Similarly inspired by the forlorn kale, spongy mushrooms, forgotten carrots, patient potatoes and canned tomatoes in my kitchen yesterday, I made ratatouille for dinner. Not that it was ratatouille from a book, mind you, but what I simply called ratatouille in a spark of who-me individuality and why-not invention. My daughter was so engaged by the prospect of dinner a la Remy that she instructed me to thin-slice the accompanying sausage and array it like “fallen dominoes” around the circumference of the mush. See? She knew.

We always have the ingredients on hand to finish what we already know how to do.

As I write this, by hand, the sun has just risen in the mists between the surf and the cliffs of Orange County, California. I followed a medical transport van here in the wee-hour darkness, a van that carried my sister. Last week, on the first of what was to be seven days of Colorado skiing, she broke her ankle and her wrist. Back home now, she’s doing what she knows to do using the help at hand.
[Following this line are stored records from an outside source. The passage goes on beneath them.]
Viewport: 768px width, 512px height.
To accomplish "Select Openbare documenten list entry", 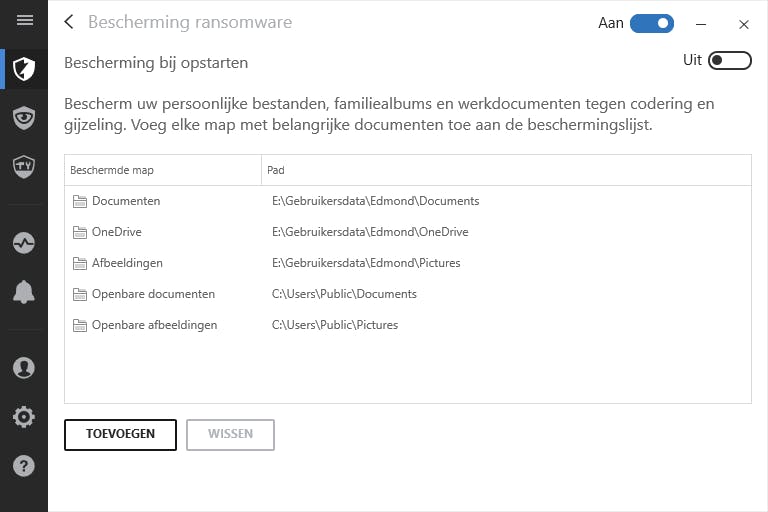I will (153, 294).
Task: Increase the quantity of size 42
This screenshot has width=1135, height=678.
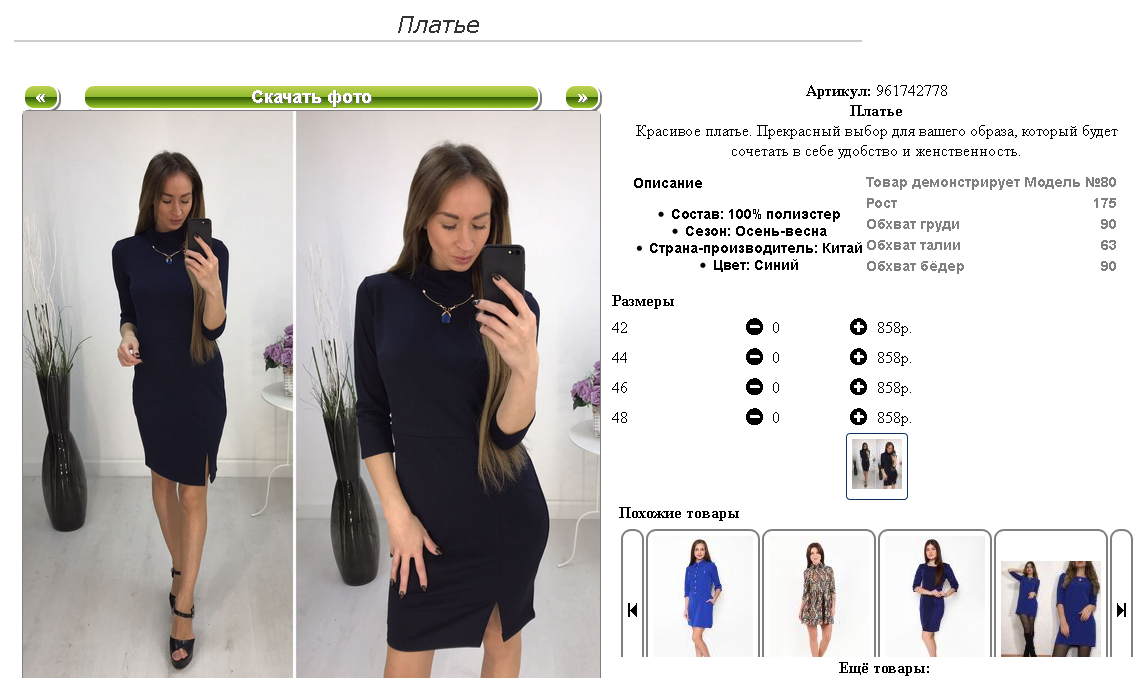Action: [858, 327]
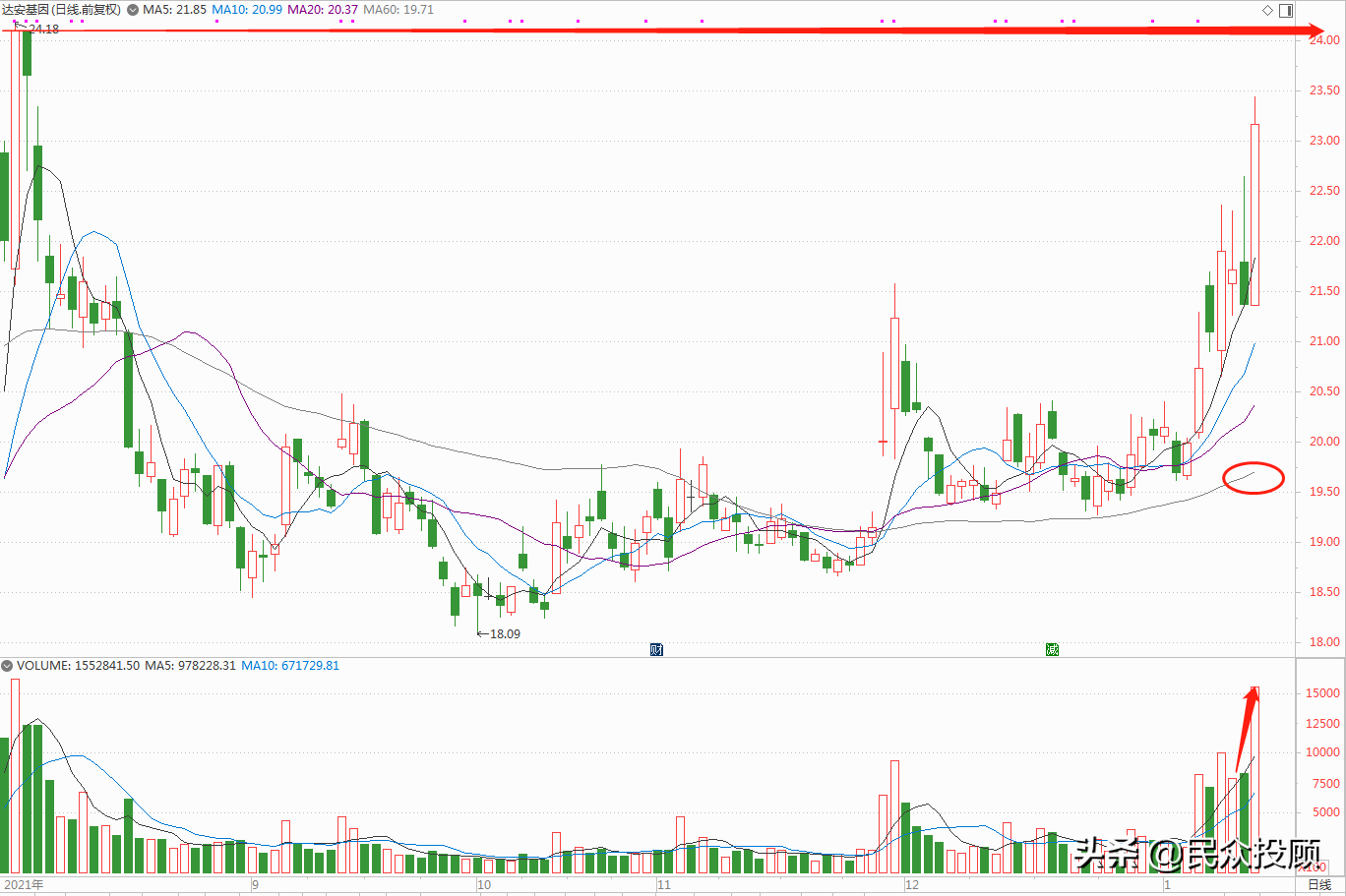The height and width of the screenshot is (896, 1346).
Task: Select the MA5 value label
Action: click(x=175, y=10)
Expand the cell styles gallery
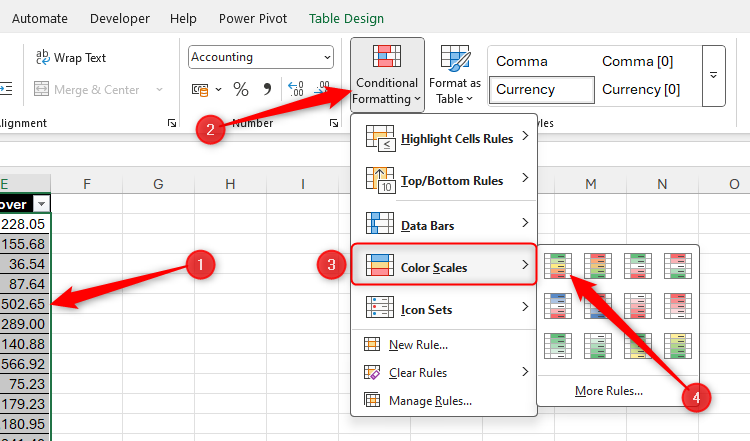 tap(714, 75)
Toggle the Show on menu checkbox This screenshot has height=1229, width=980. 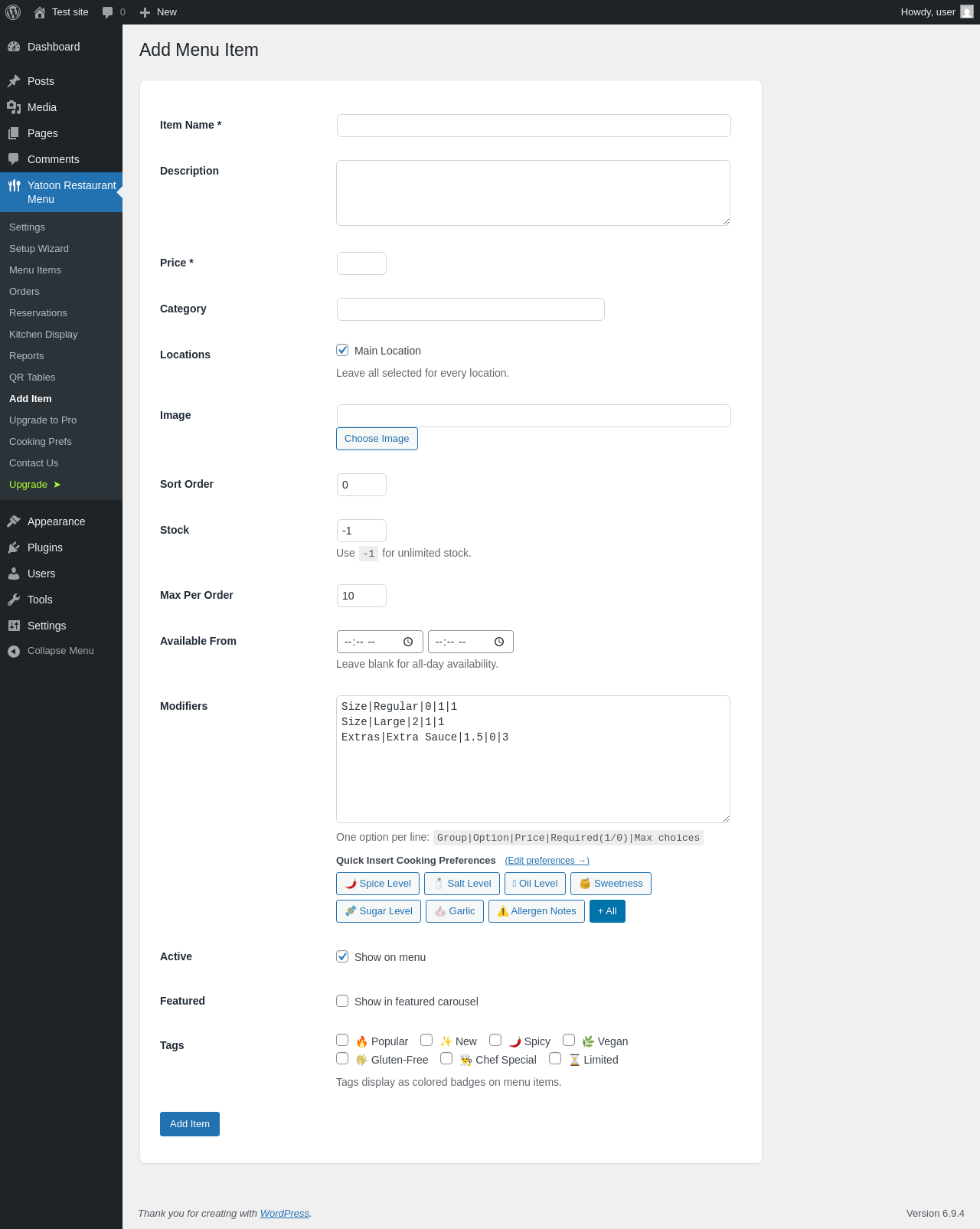[x=342, y=956]
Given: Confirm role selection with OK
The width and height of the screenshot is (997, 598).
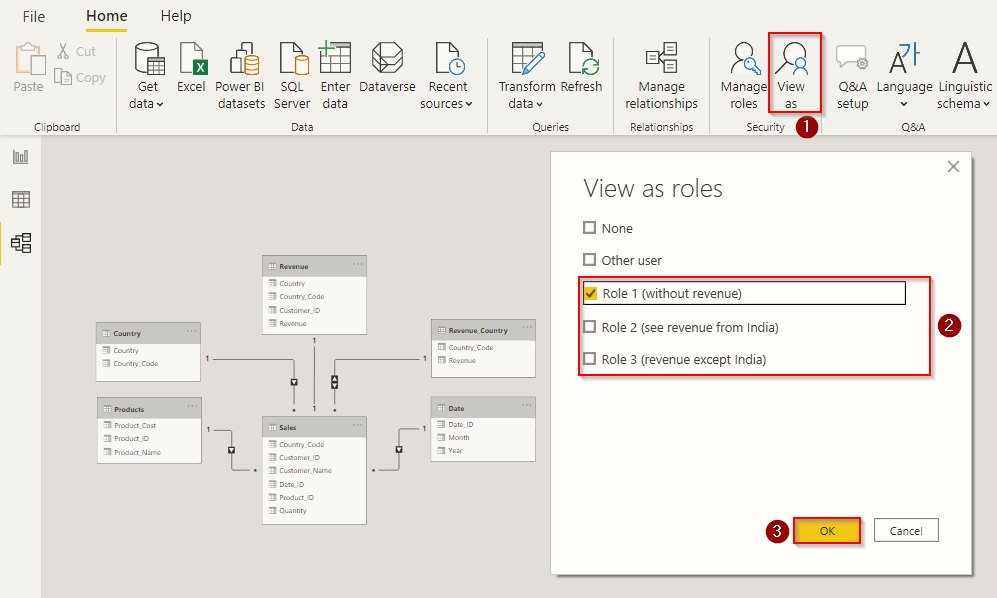Looking at the screenshot, I should (x=826, y=530).
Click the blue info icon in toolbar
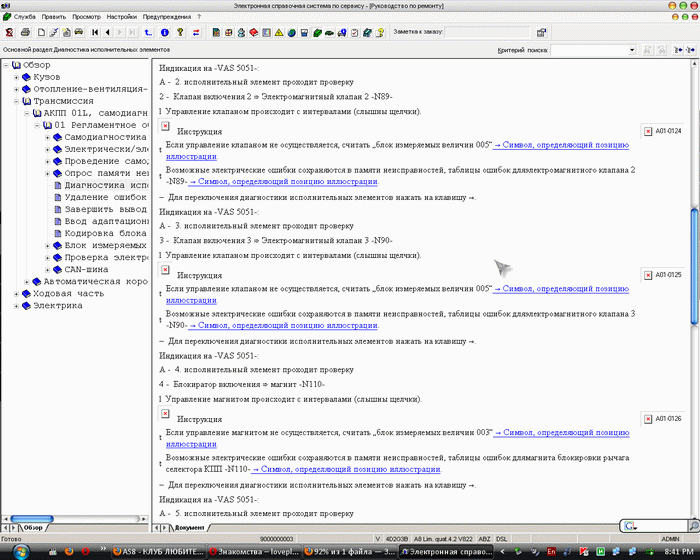This screenshot has height=560, width=700. (164, 33)

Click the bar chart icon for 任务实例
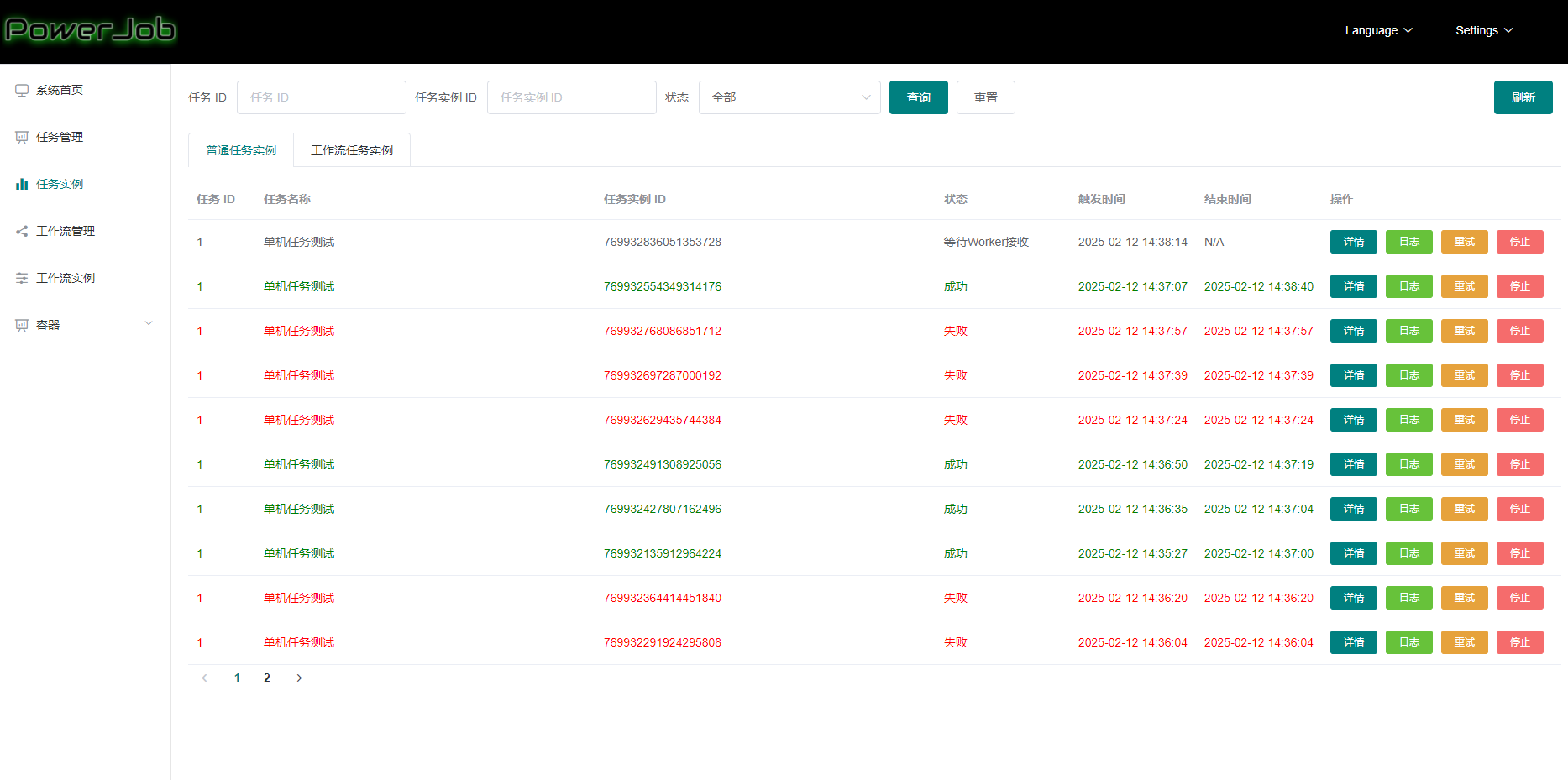coord(22,185)
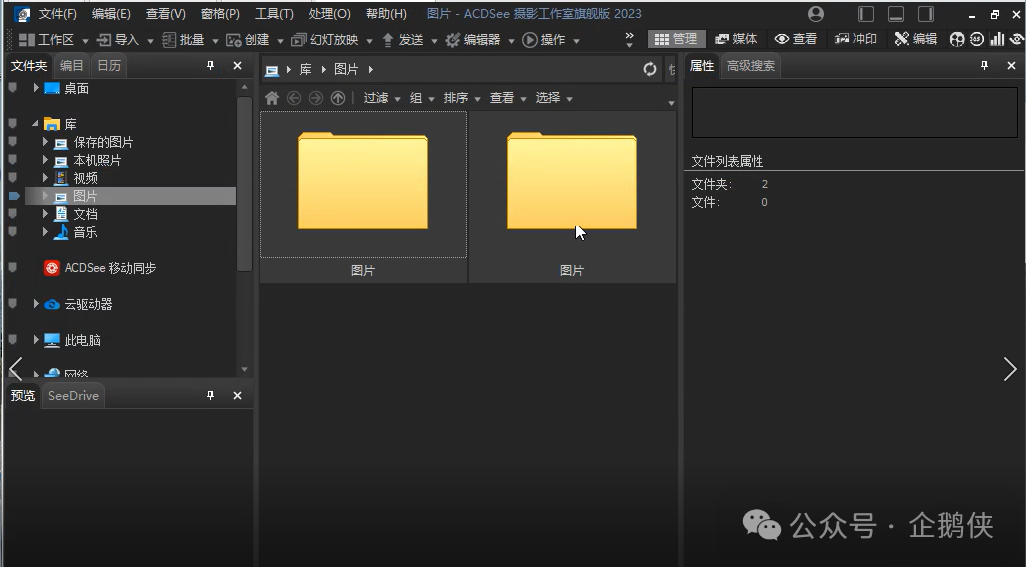Toggle the Easy-Select marker beside 视频 folder
This screenshot has height=567, width=1026.
(13, 178)
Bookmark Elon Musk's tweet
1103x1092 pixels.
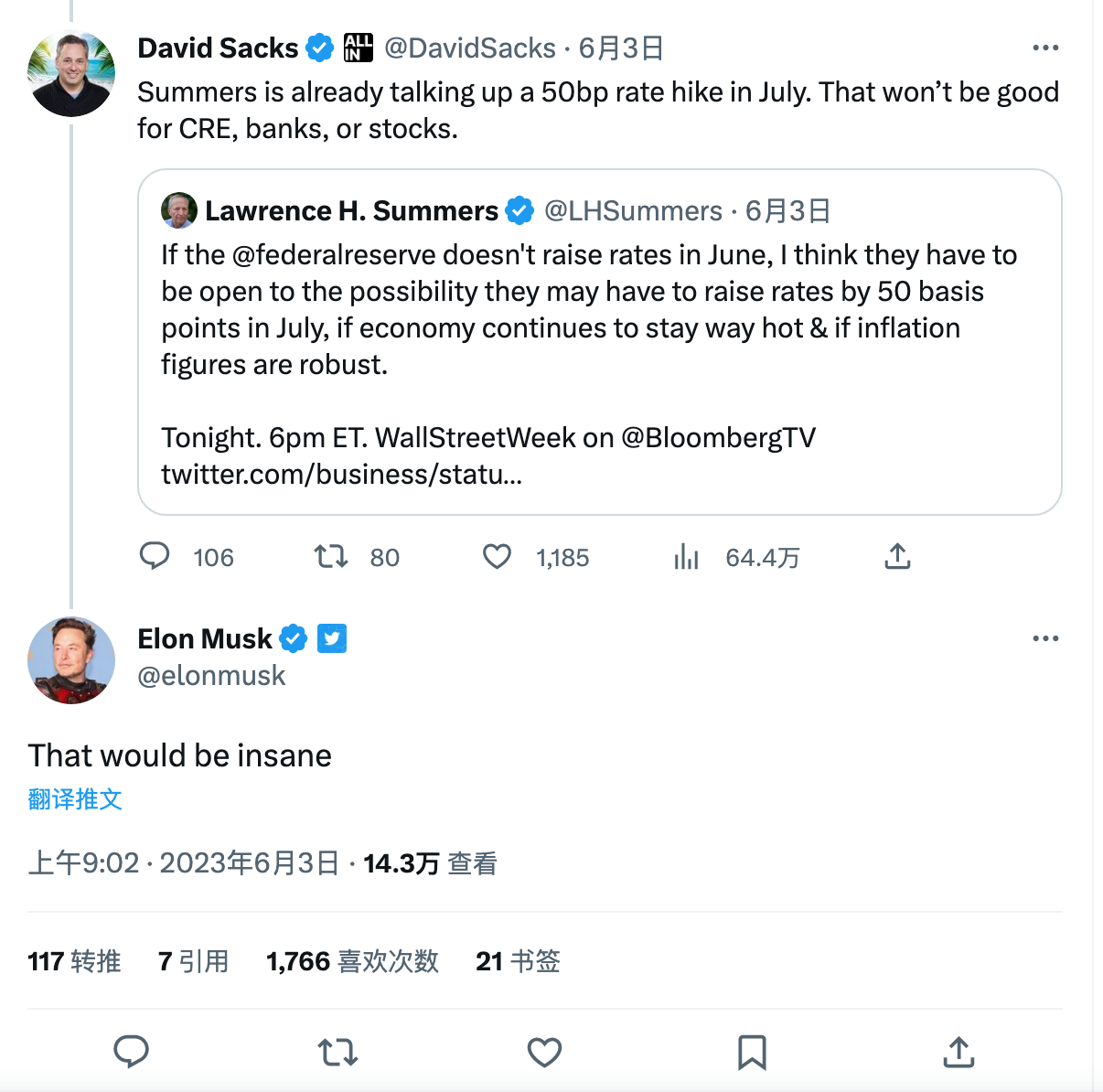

Today, surgery to re-set and secure the bones and hasten recovery.

The thought, the mere thought, of losing the use of one leg and one arm is paralyzing, isn’t it? But here she is, with a medical transport taxi to get her to and fro, a couple of good doctors, a home health attendant, and a sister in the waiting room. I would be here anyway. But now, by virtue of life’s passing, I am her next of kin, her domino.

It turns out none of us is paralyzed.

Today I write with my hand the words that you read. It is the writing that makes for reading and the reading for writing.

We all, each of us, come together where we are, as we are, to make one savory stew, one delectable taste, interdependent and whole. In the way my sister is grateful for me today, I am grateful for you. Together we make a meal.